Caritas e Consulta diocesana per la Carità
– Incontro e S. Messa con il Vescovo nella seconda metà/fine settembre;
– distribuzione nelle Caritas parrocchiali di un questionario su Emporio e Centri di Ascolto, raccolta del questionario a fine ottobre.
– In novembre, entro l’inizio dell’Avvento, incontro Caritas parrocchiali in ogni vicariato alla luce di quanto emerso nel questionario, “filo conduttore” sarà il fondamento della “testimonianza della carità”, di come tradurlo nella quotidianità, attraverso una nuova lettura ecclesiale, tenendo conto della fase di transizione “dal pacco, all’ascolto”
Proposte di Avvento di fraternità in base alle indicazioni di Caritas italiana
– Per la Quaresima di carità attenzione particolare ai giovani con incontri ed esperienze di servizio
– A fine maggio, incontro di verifica con Vescovo
INIZIATIVE
– Conoscere e far conoscere maggiormente i Report della Caritas sulla povertà, curare la sua diffusione all’interno della Chiesa e all’esterno (società civile) nonché promuovere sua presentazione.

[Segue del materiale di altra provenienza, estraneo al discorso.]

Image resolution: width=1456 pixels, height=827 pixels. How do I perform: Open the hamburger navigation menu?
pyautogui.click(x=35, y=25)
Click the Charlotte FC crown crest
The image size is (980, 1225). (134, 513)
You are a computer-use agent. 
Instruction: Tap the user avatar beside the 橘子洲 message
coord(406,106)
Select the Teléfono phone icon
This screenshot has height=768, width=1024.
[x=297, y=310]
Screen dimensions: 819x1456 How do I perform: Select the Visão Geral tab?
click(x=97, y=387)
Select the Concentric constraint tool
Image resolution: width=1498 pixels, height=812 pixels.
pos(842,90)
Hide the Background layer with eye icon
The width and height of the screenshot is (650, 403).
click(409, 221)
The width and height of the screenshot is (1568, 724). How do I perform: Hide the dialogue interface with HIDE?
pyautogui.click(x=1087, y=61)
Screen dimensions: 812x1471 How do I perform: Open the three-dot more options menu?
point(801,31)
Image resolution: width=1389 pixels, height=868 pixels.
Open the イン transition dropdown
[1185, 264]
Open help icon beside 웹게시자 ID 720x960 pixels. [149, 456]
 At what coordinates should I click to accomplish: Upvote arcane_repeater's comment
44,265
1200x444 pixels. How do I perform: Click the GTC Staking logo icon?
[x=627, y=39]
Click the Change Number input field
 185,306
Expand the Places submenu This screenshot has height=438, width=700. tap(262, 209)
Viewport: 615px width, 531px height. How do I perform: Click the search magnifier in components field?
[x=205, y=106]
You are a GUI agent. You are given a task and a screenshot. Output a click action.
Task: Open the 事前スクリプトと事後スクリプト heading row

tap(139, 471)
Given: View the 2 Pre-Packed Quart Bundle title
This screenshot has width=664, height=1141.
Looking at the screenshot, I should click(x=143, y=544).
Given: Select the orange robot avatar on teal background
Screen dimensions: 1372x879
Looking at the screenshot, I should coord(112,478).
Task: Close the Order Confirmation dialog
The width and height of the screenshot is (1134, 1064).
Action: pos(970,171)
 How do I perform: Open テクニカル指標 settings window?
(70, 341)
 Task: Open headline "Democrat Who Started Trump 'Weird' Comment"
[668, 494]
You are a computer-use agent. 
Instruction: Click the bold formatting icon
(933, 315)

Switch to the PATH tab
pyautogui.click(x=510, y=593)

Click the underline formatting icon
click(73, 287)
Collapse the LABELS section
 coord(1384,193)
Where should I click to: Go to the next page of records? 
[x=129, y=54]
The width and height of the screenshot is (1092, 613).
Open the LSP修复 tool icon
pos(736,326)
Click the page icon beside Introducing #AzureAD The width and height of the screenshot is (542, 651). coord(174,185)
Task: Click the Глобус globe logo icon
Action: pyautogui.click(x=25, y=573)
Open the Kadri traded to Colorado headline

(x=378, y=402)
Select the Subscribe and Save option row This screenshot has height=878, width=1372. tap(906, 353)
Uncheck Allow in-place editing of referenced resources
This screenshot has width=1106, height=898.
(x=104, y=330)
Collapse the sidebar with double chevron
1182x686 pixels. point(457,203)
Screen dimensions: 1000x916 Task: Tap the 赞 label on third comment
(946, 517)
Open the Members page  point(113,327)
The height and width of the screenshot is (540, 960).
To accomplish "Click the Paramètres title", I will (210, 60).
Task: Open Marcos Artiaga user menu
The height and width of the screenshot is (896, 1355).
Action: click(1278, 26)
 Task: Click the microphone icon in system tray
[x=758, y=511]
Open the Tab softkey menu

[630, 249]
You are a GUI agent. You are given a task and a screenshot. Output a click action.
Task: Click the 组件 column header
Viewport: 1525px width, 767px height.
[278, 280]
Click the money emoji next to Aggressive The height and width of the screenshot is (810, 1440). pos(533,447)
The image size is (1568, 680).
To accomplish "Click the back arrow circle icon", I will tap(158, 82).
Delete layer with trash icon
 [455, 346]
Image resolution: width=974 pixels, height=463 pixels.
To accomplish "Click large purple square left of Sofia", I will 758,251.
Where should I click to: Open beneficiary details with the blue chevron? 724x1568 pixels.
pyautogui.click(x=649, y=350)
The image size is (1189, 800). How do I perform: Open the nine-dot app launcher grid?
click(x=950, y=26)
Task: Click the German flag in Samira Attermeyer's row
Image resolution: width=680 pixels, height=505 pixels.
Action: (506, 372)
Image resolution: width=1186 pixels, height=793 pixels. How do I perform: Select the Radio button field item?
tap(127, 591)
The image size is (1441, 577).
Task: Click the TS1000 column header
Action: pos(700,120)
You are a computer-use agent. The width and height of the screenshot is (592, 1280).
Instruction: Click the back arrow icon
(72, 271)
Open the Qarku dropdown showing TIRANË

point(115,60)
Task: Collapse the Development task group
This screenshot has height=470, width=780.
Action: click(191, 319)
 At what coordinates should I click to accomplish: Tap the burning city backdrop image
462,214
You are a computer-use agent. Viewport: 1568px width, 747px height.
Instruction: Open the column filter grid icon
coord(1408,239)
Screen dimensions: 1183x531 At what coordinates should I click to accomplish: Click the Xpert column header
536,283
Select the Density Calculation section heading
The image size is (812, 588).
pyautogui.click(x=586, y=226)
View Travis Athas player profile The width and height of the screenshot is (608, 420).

– La risposta da dare alle domande di povertà ricevute, dovrà essere valutata dalla Consulta Diocesana per la Carità e in essa si dovrà valutare chi la può esaudire e promuovere conseguenti servizi.
– Non solo accogliere i poveri (italiani e non) ma integrare con casa e lavoro al fine di una interazione per una comune creatività. Potenziare la scuola dei mestieri con una visione antropologica.